INSTRUCCIONES Y REQUISITOS: Cita tal cual, sin agregar nada más, las líneas del material que empiezan en la que contiene "The width and height of the screenshot is (1868, 1051)." y terminan en la que contiene "(x=659, y=675)", ambas incluidas.

DATOS GUARDADOS:
┄┄┄┄┄┄┄┄┄┄
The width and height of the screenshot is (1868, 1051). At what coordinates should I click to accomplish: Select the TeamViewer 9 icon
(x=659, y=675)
┄┄┄┄┄┄┄┄┄┄
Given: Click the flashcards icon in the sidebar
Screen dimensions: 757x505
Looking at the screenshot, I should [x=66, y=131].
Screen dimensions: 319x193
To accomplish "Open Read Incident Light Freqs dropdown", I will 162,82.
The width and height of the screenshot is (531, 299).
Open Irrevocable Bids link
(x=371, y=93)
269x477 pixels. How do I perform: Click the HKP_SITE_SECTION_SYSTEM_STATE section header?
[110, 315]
┄┄┄┄┄┄┄┄┄┄
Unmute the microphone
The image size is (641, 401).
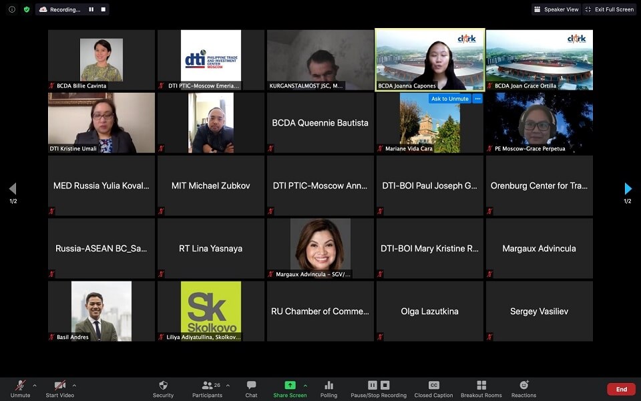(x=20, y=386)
┄┄┄┄┄┄┄┄┄┄
RESPUESTA AL EJERCICIO:
The width and height of the screenshot is (1868, 1051). At what coordinates should I click to accomplish: Select the TeamViewer 9 icon
(x=659, y=675)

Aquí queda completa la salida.